Despite Yourself (Star Trek: Discovery)

Wir erinnern uns an das zwiespältige Ende des Mid-Season Finales: Die Discovery hat gerade das Geheimnis der klingonischen Tarnvorrichtung entschlüsselt und befindet sich auf dem Rückweg in die Föderation. Auf dem letzten Sprung geht etwas schief und das Schiff landet zwar an der richtigen Stelle, aber die Sternenbasis ist nicht da. Stattdessen hängen die Wracks klingonischer Schiffe im Raum. Die Ahnung, dass dies ein Ausflug in das Spiegeluniversum ist, bestätigt sich in dieser Episode: Die Discovery wird kurz nach ihrer Ankunft von einem vulkanischen Raumschiff angegriffen. Die Crew entdeckt durch einen geborgenen Datenkern, wo sie gelandet ist. Da der Sporenantrieb nicht mehr funktioniert, braucht es eine andere Fluchtoption. Dafür geben sich Lorca und Burnham als ihre Alter Egos im Spiegeluniversum aus – und müssen dafür die Discovery getarnt verlassen, um ihre Rolle als Captain der Shenzhou einzunehmen (Burnham) bzw. als gefangener Verräter des Terranischen Imperiums (Lorca). Die Undercover-Mission ist die einzige Chance der Discovery auf eine Rückkehr und wird von Ash Tyler beschützt – der weiterhin von postraumatischen Erlebnissen geplagt wird.
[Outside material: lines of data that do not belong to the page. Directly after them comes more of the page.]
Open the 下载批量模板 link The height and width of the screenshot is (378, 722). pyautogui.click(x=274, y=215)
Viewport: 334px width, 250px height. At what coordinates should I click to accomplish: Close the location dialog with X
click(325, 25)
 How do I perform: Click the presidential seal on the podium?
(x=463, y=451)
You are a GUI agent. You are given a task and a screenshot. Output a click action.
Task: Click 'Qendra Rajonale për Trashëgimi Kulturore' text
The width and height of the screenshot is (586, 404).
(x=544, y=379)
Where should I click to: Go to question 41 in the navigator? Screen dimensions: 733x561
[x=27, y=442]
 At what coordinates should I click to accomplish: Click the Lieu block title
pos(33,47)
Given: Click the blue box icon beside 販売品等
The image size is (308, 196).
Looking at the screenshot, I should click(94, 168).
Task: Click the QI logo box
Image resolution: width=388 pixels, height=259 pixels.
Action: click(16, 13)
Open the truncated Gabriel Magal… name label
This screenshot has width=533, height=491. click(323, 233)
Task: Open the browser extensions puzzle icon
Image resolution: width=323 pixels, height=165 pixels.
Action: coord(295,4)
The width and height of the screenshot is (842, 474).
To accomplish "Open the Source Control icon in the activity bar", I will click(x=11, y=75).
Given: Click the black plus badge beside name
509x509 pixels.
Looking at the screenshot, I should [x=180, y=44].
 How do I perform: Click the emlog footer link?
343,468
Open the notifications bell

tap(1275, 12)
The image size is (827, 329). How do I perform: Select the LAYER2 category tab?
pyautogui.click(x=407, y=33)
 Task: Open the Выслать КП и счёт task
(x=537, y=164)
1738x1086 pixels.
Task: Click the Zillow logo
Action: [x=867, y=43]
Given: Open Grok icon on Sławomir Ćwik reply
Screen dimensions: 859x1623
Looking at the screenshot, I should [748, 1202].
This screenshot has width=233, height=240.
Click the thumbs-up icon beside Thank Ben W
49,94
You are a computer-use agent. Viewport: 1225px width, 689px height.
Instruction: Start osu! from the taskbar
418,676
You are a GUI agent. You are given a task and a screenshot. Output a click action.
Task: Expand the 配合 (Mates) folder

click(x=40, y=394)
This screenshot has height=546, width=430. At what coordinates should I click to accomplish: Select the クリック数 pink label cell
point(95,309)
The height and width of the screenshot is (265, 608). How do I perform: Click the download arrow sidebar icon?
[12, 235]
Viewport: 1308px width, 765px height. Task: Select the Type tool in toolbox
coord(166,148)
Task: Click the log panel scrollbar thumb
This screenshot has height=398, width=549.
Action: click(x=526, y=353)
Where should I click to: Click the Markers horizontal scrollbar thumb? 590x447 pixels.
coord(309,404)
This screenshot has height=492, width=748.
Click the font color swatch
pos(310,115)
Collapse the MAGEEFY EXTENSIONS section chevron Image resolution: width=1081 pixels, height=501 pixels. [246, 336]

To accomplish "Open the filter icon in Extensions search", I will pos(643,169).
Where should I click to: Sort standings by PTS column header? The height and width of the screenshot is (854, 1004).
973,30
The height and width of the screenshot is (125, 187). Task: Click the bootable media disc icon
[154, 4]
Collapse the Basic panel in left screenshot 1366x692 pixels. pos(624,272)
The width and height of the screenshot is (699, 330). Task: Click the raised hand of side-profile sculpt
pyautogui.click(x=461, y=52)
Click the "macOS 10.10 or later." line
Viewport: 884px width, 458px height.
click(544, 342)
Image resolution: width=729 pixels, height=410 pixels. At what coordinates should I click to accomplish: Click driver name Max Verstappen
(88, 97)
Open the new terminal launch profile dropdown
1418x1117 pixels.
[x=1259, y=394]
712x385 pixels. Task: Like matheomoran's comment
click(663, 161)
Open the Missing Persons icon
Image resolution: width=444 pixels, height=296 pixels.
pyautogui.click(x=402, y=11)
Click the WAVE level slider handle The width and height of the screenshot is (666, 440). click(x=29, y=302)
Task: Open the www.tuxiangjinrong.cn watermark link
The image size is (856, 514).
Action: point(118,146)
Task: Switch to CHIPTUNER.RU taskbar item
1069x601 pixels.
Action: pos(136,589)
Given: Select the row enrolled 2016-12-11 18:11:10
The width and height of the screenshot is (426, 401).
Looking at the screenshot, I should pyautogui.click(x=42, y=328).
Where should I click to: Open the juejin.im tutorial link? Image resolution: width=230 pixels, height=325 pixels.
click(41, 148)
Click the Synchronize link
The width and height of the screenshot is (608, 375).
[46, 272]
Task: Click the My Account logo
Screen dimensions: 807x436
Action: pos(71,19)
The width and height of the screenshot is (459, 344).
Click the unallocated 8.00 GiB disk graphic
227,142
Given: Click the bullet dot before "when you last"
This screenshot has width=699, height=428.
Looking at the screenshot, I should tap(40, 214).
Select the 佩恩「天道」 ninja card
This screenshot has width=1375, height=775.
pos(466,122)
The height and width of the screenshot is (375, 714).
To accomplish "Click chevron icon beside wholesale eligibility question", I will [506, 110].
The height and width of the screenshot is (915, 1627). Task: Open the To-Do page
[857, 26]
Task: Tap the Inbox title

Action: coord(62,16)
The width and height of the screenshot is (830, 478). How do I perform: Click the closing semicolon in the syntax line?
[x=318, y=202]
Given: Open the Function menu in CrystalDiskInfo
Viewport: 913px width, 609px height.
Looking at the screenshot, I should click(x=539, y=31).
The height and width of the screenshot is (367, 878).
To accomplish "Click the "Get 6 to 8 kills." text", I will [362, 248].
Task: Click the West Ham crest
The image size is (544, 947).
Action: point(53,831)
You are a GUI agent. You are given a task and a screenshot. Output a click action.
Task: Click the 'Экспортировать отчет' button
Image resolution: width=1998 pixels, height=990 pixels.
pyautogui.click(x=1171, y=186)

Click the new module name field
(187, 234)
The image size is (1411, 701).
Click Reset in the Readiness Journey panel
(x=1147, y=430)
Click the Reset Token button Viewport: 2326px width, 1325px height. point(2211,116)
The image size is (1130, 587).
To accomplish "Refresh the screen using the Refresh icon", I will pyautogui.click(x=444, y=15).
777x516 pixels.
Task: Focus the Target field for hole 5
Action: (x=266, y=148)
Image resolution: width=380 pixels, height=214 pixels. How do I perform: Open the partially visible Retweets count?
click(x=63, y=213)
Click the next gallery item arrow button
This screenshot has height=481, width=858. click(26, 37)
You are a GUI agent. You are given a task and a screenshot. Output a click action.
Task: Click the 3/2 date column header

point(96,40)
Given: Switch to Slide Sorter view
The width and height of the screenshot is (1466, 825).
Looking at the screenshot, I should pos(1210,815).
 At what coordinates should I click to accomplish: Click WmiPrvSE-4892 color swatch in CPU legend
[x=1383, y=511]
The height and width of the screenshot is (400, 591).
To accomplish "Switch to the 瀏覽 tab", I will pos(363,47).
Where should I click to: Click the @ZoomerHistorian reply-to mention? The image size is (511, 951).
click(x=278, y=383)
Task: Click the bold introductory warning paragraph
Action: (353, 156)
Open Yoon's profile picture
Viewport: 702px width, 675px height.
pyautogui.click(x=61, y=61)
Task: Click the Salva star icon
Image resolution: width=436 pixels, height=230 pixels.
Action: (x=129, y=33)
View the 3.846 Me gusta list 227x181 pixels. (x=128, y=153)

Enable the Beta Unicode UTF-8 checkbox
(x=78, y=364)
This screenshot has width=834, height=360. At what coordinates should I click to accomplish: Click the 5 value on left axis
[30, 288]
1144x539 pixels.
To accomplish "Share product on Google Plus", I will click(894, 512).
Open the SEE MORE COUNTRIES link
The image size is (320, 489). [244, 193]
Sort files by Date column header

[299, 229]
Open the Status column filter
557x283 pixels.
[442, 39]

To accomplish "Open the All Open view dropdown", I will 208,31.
Das Spiegeluniversum sorgt für eine spannende, brutale und teilweise sogar lustige Kulisse. So gibt es durchaus etwas zu lachen, wenn die Besatzung heraus findet, dass Tilly in dieser Dimension die Captain der Discovery ist. Bedeutsamer sind jedoch die persönlichen Herausforderungen, die auf die Crew warten. Das ist für Tilly zum Beispiel die Tatsache, dass sie, um der Besatzung das Leben zu retten, die Rolle von „Captain Killy“ einnehmen muss. Denn im Spiegeluniversum ist sie eine rücksichtslose aber sehr erfolgreiche Kommandantin. Burnham hingegen leidet bekanntlich sehr darunter, dass sie zu Beginn des Krieges gegen die Klingonen die Zerstörung der Shenzhou nicht verhindern konnte. Nun kehrt sie auf ihr „altes“ Schiff zurück und muss mit einstigen Kollegen arbeiten, die jedoch ihre Feinde sind. All dies ist in Verbindung mit der brutalen Gesellschaft des Terranischen Imperiums eine spannungsgeladene und unterhaltsame Episode. Bei der vor allem die Darstellung von Verlust sehr gelungen ist.

Etwas weniger überzeugend ist die Thematisierung zweier weiterer wichtiger Handlungsstränge. Ash Tyler so stellt sich in „Despite Yourself“ heraus, ist allem Anschein nach tatsächlich der Klingone Voq. Allerdings gelingt es L’Rell nicht seine originale Persönlichkeit zu aktivieren. Scheinbar ist Tylers Persönlichkeit mittlerweile zu stark. Nach der Aktivierung pendelt er dennoch zwischen seinen Persönlichkeiten hin und her. Das sorgt für den vielleicht dramatischsten Moment der Episode, der gleichzeitig ärgerlich Nichtssagend. Dieser kurze Gewaltausbruch könnte einen Hauptcharakter aus der Serie befördern. Es bleibt abzuwarten, ob dieser Szene in den kommenden Folgen noch ein Sinn gegeben wird. In „Despite Yourself“ bleibt Tyler lediglich ein Unsicherheitsfaktor, die Story selbst bringt er nicht voran.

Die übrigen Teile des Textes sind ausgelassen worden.